Passage Start Marker

Three-column osteotomy was the strongest predictor of perioperative morbidity in ASD surgery, consistently associated with higher blood loss, longer operative times, and prolonged hospital stays. Recognizing its impact can inform surgical strategies to improve patient outcomes.

Keywords: Estimated blood loss; Operative time; Length of stay; Adult spinal deformity surgery; Three-column osteotomy

Introduction

The growing geriatric population has led to an increased prevalence of symptomatic adult spinal deformity (ASD) [1], with a corresponding increase in the volume of ASD surgeries [2]. ASD encompasses a range of complex spinal conditions, including scoliosis, kyphosis, and neural element compression, which can significantly impact patients’ quality of life and function [3]. Although ASD surgery can substantially improve the quality of life, high complication rates persist [4], including considerable estimated blood loss (EBL) [5], prolonged operative times [6,7], and extended length of stay (LOS) [6,8,9]. These complications exacerbate perioperative morbidity and impose a substantial economic burden [10]. Therefore, identifying and addressing modifiable risk factors is crucial to optimizing preoperative planning, perioperative care, and guiding patient expectations in ASD surgery.

Existing literature on ASD surgery highlights several factors contributing to increased EBL, operative time, and LOS. Predictors of higher EBL include a Cobb angle >50° [11], a greater number of levels fused [11,12], lower preoperative hemoglobin levels [12], and osteoporosis [5]. For operative time, combined anterior-posterior approach, higher frailty risk scores, and three-column osteotomies (3CO) are associated with longer operative durations [7]. Major blood transfusions [12], age, infections, neurologic complications, comorbidities [13], intraoperative complications [13], and institutional factors like academic settings [8] have been implicated in prolonged hospital stay. These findings underscore the multifactorial nature of adverse outcomes, encompassing patient characteristics, surgical factors, and institutional variables.

Passage End Marker
Extracted material Start Marker

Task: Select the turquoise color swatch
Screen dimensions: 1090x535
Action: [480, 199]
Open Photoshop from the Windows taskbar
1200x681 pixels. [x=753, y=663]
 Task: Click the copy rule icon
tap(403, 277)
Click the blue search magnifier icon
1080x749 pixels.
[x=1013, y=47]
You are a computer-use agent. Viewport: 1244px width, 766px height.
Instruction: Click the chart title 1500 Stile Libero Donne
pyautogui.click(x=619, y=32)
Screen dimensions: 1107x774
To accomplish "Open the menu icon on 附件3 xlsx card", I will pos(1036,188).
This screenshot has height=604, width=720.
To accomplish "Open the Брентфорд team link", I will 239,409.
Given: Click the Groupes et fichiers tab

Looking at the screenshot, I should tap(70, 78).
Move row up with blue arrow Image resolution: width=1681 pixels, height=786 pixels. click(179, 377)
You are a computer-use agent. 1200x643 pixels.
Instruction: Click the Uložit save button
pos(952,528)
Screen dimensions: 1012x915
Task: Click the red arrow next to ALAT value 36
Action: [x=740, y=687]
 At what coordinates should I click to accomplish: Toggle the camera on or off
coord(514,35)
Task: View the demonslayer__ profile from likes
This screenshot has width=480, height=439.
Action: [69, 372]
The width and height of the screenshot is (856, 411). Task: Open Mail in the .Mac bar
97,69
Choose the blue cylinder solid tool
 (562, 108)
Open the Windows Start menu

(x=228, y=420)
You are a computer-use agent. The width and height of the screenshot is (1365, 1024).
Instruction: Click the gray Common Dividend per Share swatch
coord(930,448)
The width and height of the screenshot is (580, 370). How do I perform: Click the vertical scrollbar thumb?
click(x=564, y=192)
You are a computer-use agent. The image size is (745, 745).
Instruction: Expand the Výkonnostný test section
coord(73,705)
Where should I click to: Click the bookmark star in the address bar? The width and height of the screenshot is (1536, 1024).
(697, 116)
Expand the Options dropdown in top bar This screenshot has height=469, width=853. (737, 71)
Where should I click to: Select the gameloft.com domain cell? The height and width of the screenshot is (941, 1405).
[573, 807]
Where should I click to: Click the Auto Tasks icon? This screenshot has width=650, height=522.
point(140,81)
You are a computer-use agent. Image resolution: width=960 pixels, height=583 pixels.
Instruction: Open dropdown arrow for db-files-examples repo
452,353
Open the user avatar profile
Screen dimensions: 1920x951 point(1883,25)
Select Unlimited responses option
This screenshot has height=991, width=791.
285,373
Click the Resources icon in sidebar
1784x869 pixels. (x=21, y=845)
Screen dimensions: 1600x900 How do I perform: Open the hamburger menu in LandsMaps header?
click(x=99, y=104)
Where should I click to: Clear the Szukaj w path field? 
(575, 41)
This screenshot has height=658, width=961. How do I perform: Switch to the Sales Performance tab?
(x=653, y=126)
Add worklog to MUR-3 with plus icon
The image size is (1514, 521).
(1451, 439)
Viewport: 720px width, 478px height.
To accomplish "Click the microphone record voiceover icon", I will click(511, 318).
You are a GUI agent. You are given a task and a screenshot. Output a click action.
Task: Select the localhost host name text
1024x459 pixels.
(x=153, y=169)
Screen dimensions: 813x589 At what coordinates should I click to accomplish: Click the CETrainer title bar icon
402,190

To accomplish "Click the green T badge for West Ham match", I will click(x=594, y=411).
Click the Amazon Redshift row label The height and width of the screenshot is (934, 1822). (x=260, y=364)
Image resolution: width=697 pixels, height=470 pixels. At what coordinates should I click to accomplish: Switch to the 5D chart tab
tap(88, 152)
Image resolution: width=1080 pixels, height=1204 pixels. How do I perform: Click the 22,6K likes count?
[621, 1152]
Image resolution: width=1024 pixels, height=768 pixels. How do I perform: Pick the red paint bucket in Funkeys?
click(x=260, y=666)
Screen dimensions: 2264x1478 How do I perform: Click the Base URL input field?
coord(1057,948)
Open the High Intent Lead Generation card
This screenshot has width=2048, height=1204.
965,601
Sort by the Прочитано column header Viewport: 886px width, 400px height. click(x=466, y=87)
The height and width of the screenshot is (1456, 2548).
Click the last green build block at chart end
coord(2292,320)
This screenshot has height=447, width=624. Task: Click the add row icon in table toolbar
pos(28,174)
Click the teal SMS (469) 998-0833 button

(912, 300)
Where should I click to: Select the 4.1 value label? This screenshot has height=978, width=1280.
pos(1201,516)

Extracted material End Marker

- **Task to carry out**:
Continue the passage on adult spinal deformity surgery above, picking up after its last sentence.

- **Response box**:
Despite extensive research on ASD surgery, a significant knowledge gap remains regarding the specific preoperative, intraoperative, and postoperative factors that most substantially impact EBL, operative time, and LOS. Given the potentially rapid escalation of complications in ASD operations, identifying high-risk patients can help improve patient safety and potentially reduce the need for multiple reoperations [14] or mitigate life-threatening outcomes [15]. This study aimed to investigate the preoperative, intraoperative, and postoperative factors most strongly associated with the highest quartile of EBL, operative time, and LOS in ASD surgery patients. We also aimed to determine if these high quartiles are linked to increased mechanical complications, reoperation rates, and adverse patient-reported outcomes measures (PROMs).

Materials and Methods

Study design

This was a single-center, retrospective cohort study of patients who underwent ASD surgery between 2009 and 2021, with a minimum 2-year follow-up. Five fellowship-trained neurosurgery and orthopedic spine surgeons contributed to the registry. Postoperative PROMs were collected with the assistance of five dedicated research staff members. The study was approved by the Institutional Review Board (IRB) of Vanderbilt University Medical Center (IRB #220894), and patient consent was waived due to the retrospective design.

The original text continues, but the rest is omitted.